What this exercise asks –
• A. In the article on socialism in Oklahoma, why does Henderson call Obama's proposed tax increase on the rich modest? Explain in one to three sentences.
• B. Output the passage of the article on socialism in Oklahoma between "State motto 'Labor" and "than Dwight Eisenhower.", inclusive.
• C. Continue the article on socialism in Oklahoma from the point where it stops.

Document text –

=== Begin Enclosure ===

State motto 'Labor conquers all things' has a history with socialism

Socialists in Oklahoma are not necessarily celebrating Barack Obama's recent victory in the presidential election, despite the claims of many conservatives that President-elect Obama is a socialist. One Oklahoma socialist contends that Obama is less of one than Dwight Eisenhower.

'RADICALLY DEMOCRATIC'
AGRARIAN SOCIALIST ROOTS
BAILED OUT

Christopher Henderson is a student at Oklahoma City Community College and a member of the Socialist Party USA, one of three large socialist organizations in the United States, along with Democratic Socialists of America and the Workers World Party. None of the three has a local chapter or office in Oklahoma. Henderson describes Obama's plans as modest compared to the goals of socialism, and believes Americans fundamentally misunderstand how the new president's policies will differ from a socialist agenda.

"He wants to let Bush's tax cuts to the ultra-rich expire and raise taxes on the top from 35 to 39.6 percent," Henderson said. "In comparison, under President Eisenhower, taxes on the rich were 51.2 percent. Obama's proposed raise is very, very modest, historically. I fail to understand how the right can scream 'pinko' or 'commie' about Obama, yet the charge was never made toward Ike. Ike's policies on countless issues are to the left of Obama."

Henderson listed several other points in Obama's platform that don't mesh with a socialist agenda, including the continued privatization of health care.

"A genuine socialist views health care as a fundamental human right and would fight for a single-payer national system along the lines of Canada, the UK or France," he said. "All of his proposals are extremely modest, to the left of Clinton, but to the right of JFK or Johnson. None of it challenges capital or the profit system."

Socialism, which is not synonymous with communism, is a collection of economic principles, the primary of which is the belief that workers control the means of production and the profits derived from production are distributed equally. It is technically an economic theory, rather than a political one.

'RADICALLY DEMOCRATIC'
Larry Eberhardt, a professor of political science at Oklahoma City University, said socialism "is most precisely a description of how you organize the economy. Ownership of the means of production is in the hands of the government, and costs and prices are determined by government planning."

=== End Enclosure ===

Raw data –
=== Begin Enclosure ===

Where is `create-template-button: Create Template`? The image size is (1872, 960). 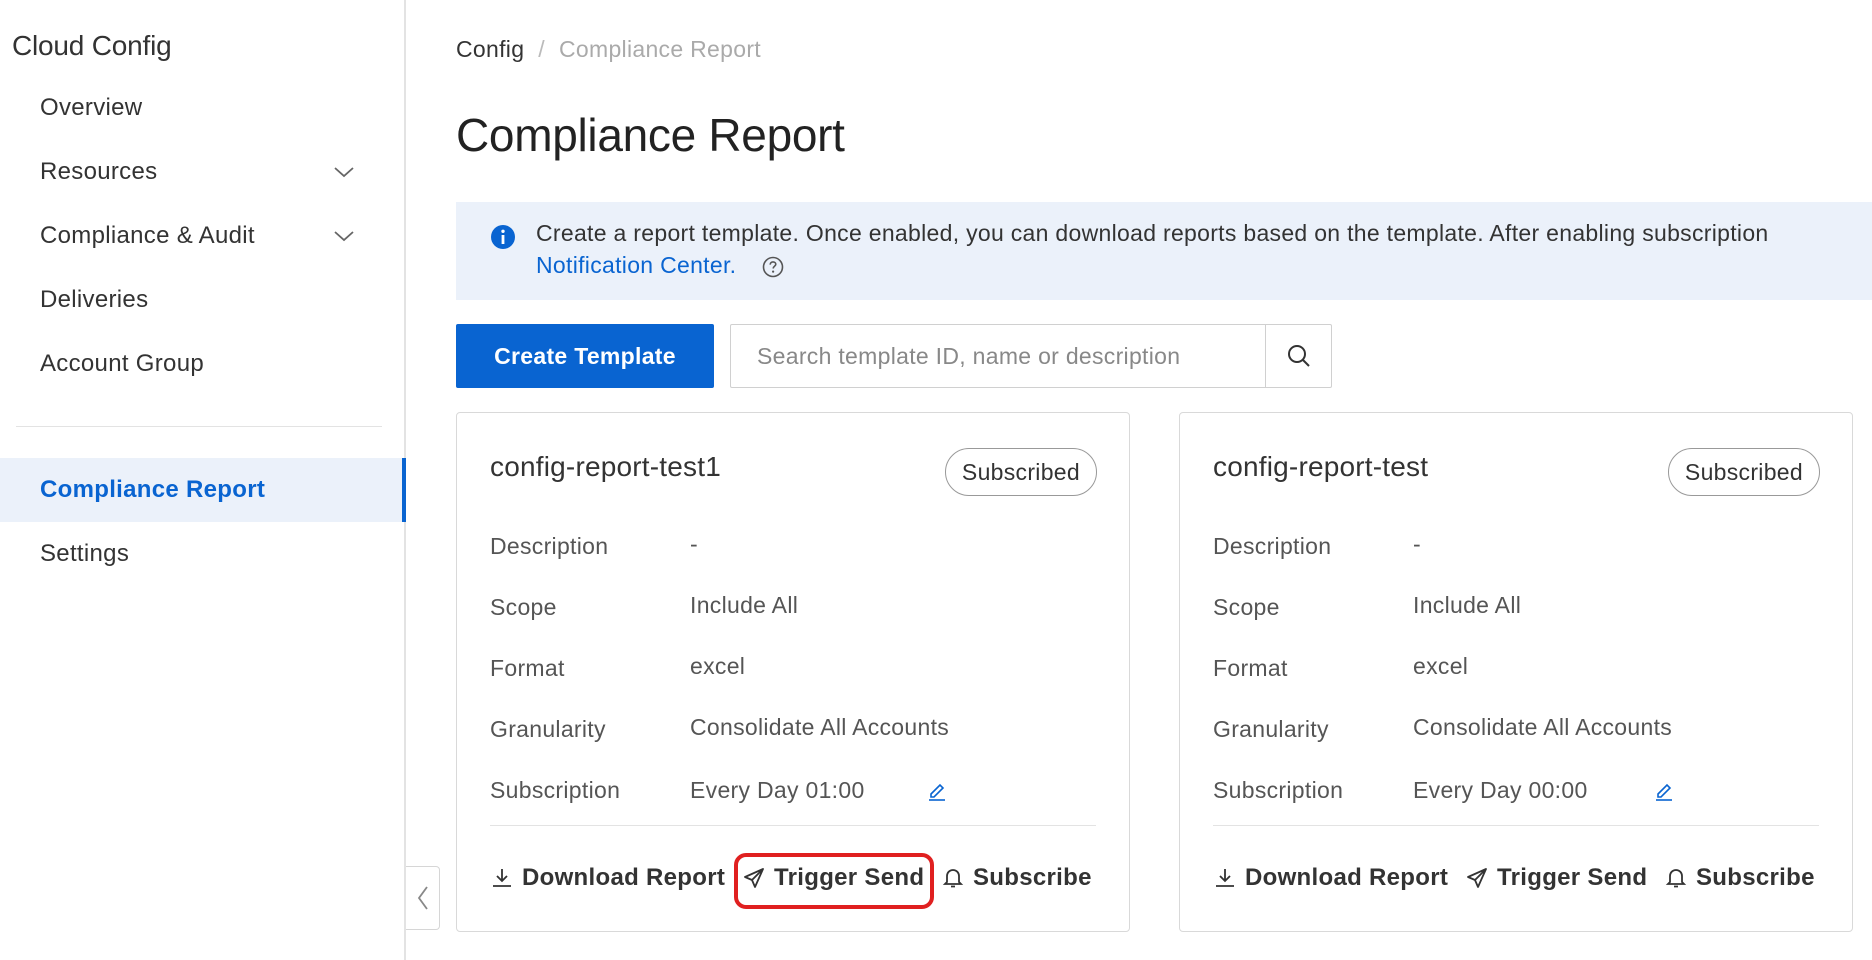 create-template-button: Create Template is located at coordinates (585, 356).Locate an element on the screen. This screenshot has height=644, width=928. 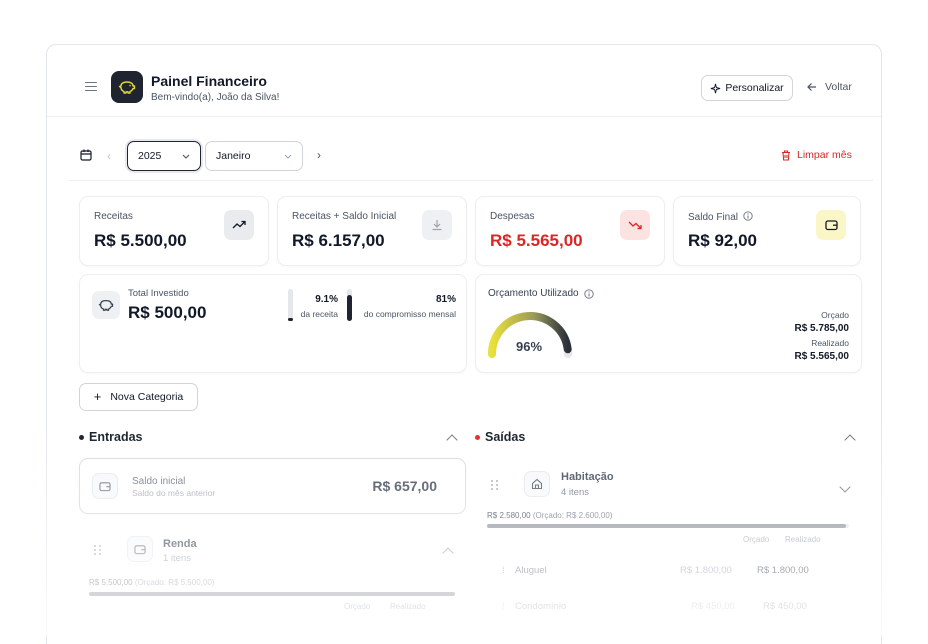
income-share-percent: 9.1% is located at coordinates (326, 300).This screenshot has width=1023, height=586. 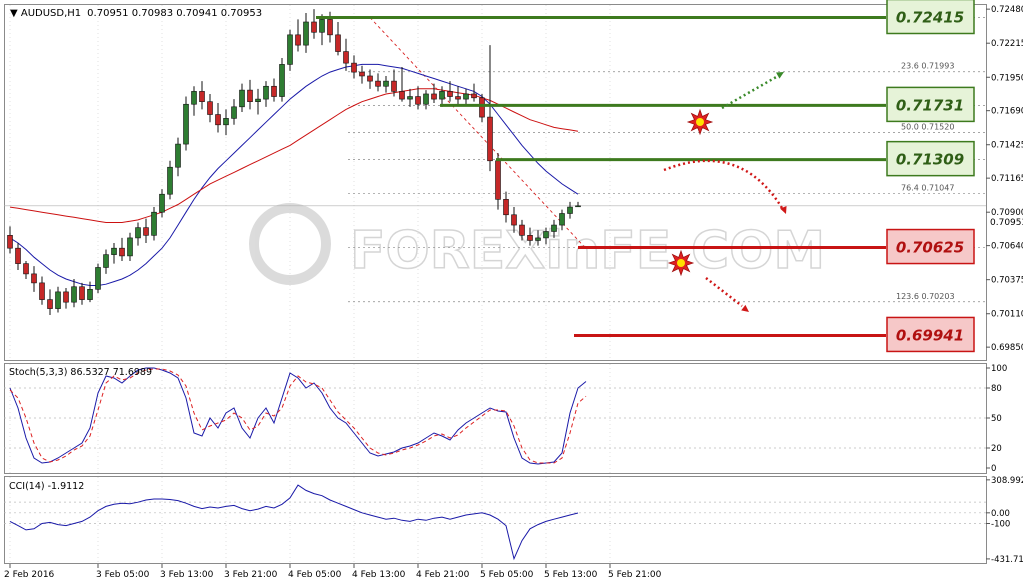 I want to click on watermark-text: FOREXinFE.COM, so click(x=588, y=251).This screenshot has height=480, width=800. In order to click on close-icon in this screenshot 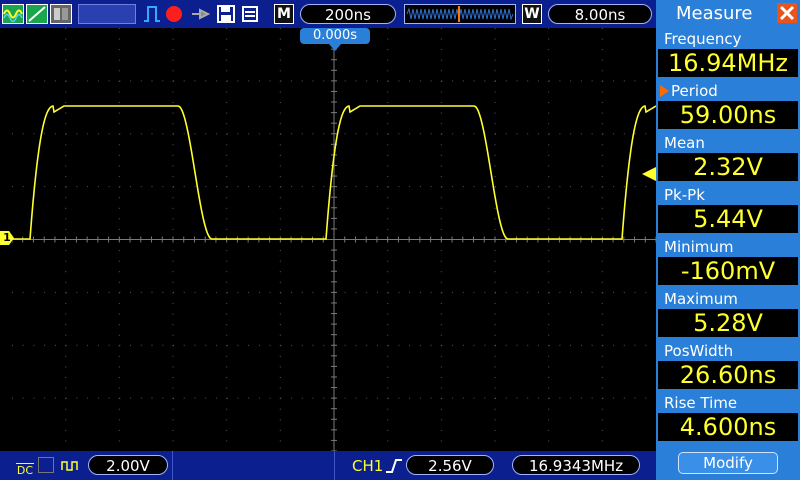, I will do `click(787, 13)`.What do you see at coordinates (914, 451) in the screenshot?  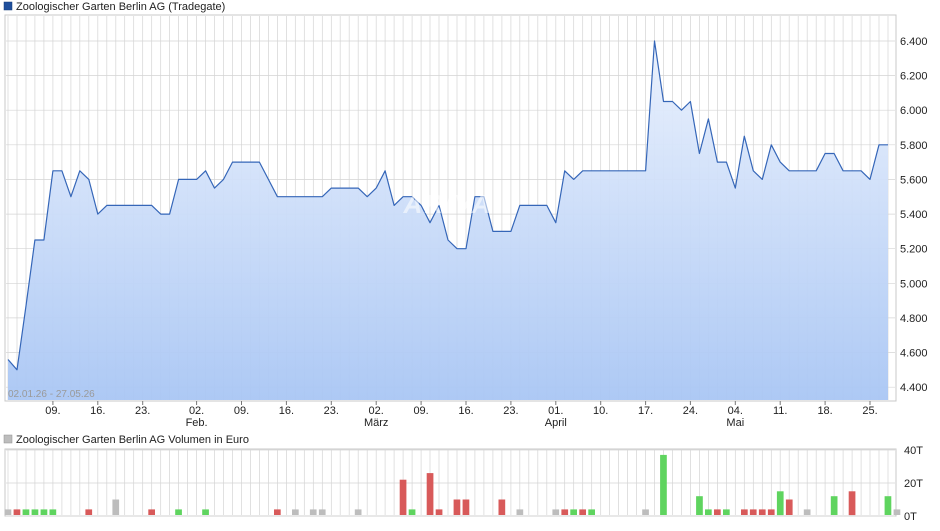 I see `volume-y-tick-label: 40T` at bounding box center [914, 451].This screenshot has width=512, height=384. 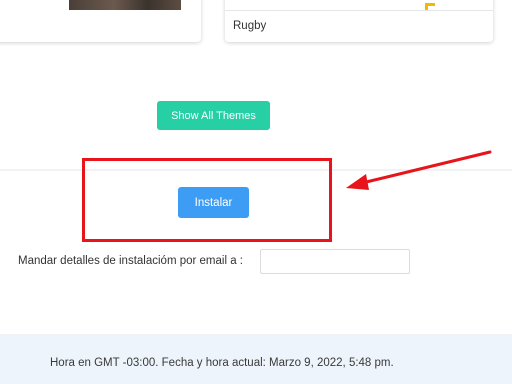 What do you see at coordinates (335, 262) in the screenshot?
I see `email-input` at bounding box center [335, 262].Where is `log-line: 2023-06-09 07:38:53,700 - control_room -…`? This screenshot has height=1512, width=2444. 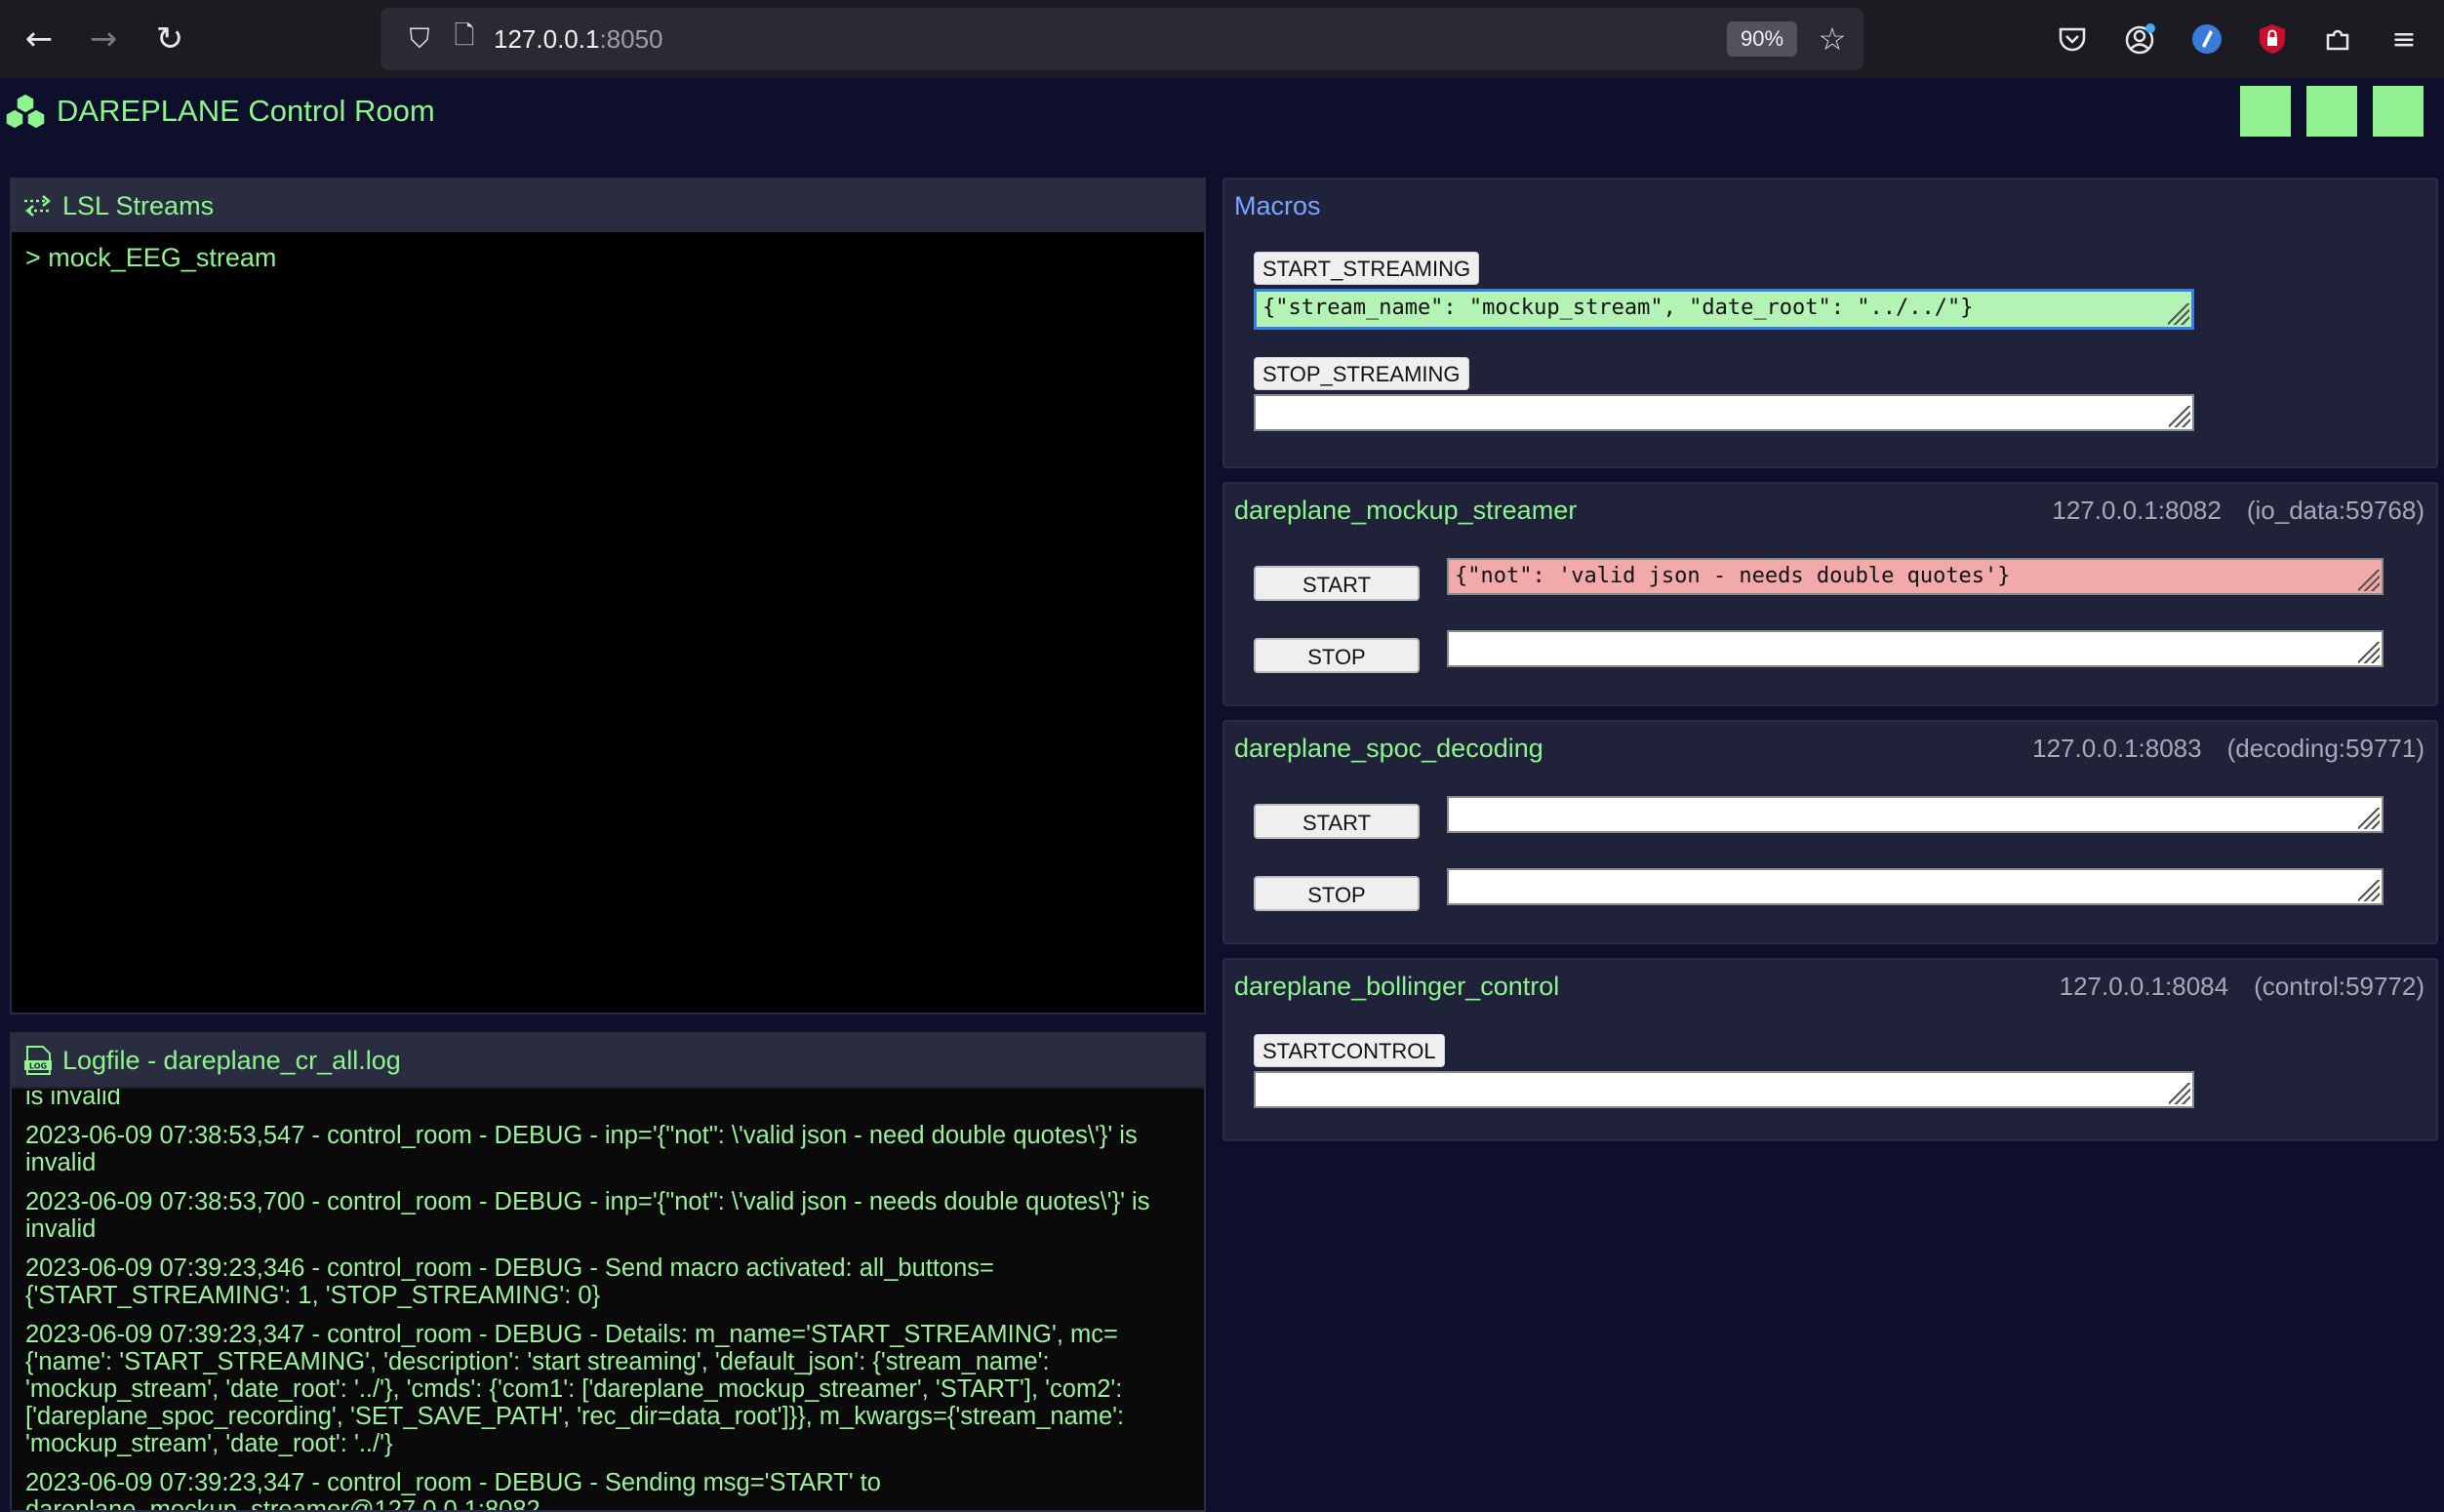 log-line: 2023-06-09 07:38:53,700 - control_room -… is located at coordinates (588, 1216).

=== End Enclosure ===

Task-by-task results –
• A. Henderson compares it with the past. Obama would raise the top rate from 35 to 39.6 percent, while under President Eisenhower taxes on the rich were 51.2 percent. Next to that history, the increase looks very small.

• B.
State motto 'Labor conquers all things' has a history with socialism

Socialists in Oklahoma are not necessarily celebrating Barack Obama's recent victory in the presidential election, despite the claims of many conservatives that President-elect Obama is a socialist. One Oklahoma socialist contends that Obama is less of one than Dwight Eisenhower.

• C.
It is not uncommon for Americans who lived through the Cold War to conflate socialism and communism, as the United States' primary adversary in the Cold War years, the Soviet Union, used many of Karl Marx's socialist ideas to organize its economy. Eberhardt said communism is a political system that incorporates socialist economics with an authoritarian, single-party government.

He said he doesn't believe Obama is a socialist. "If Obama were to move toward a single-payer health care system, that would be a move toward socialism," he said, "but that is not part of his plan. We have socialist pieces in our government " the Postal Service and Amtrak " but our economy is dominated by private ownership."

Socialism is a feature of many other Western democracies to varying degrees, including the United Kingdom, Canada and Sweden.

Henderson believes that socialism, over capitalism, is a better fit with democratic ideals.

"Socialism is radically democratic," Henderson said. "It's about the deepening of democracy, not the elimination of it. Representation in the national soviet (the governing congress in a socialist democracy) is directly related to the workplace, and delegates to the soviet make no more than the average wage of the workers."

Fair wages and the destruction of the profit systems are two core ideals within socialism. It is an unwillingness to attack the profit system, among other reasons, that leads Henderson to conclude that Obama is not a socialist.

"None of his policies challenge capital or the profit system," Henderson said. "He is open with his ties to labor in ways that Clinton never was, which is nice. But that's not socialism. All of his talk is simply to make the system more 'fair,' not to end or fundamentally change it."

Henderson, who is one of only 30 or so registered socialists in the state, according to the national secretary of the Socialist Party USA, said he has discovered an openness to socialist ideas, especially among Oklahoma's young people.

"When I describe socialism without using the word, the majority of people I talk to love the idea," he said. "Even those who are older and remember the propaganda still, for the most part, have no idea what it really is. But when the arguments are stripped to their core and laid out simply, most argue that the idea is grand, but humanity is too greedy."

AGRARIAN SOCIALIST ROOTS
There was a time in Oklahoma when the Socialist Party was very strong. Prior to World War I, agrarian socialism was a thriving movement that included elected politicians and regular candidates on state ballots. In his book "Agrarian Socialism in America: Marx, Jefferson and Jesus in the Oklahoma Countryside, 1904-1920," author Jim Bissett chronicles the rise and fall of the Oklahoma Socialist Party. According to Bissett, socialists won more than 50 state and local elections between 1904 and 1913.

William W. Savage Jr., professor of history at the University of Oklahoma, said the West was traditionally a radical area. Settlers were attracted to the possibility of reshaping society in the Trans-Mississippi West. A look at Oklahoma's Constitution shows how the region was clearly influenced by that thinking.

"If you look at the 1910 census figures, you'll see there's a fairly large number of first- and second-generation Europeans listed and many of those came from places where socialism had some support," Savage said. "As workers, they brought those elements into Indian Territory and stayed on, apparently. You can tie that in to the business that went on with the Green Corn Rebellion. Some of that thinking influenced the agricultural community, which was largely Southern American. It reaches the apex in 1912.

"Look at the state's motto: 'Labor conquers all things.' It doesn't tell you money and politics conquer all, does it?"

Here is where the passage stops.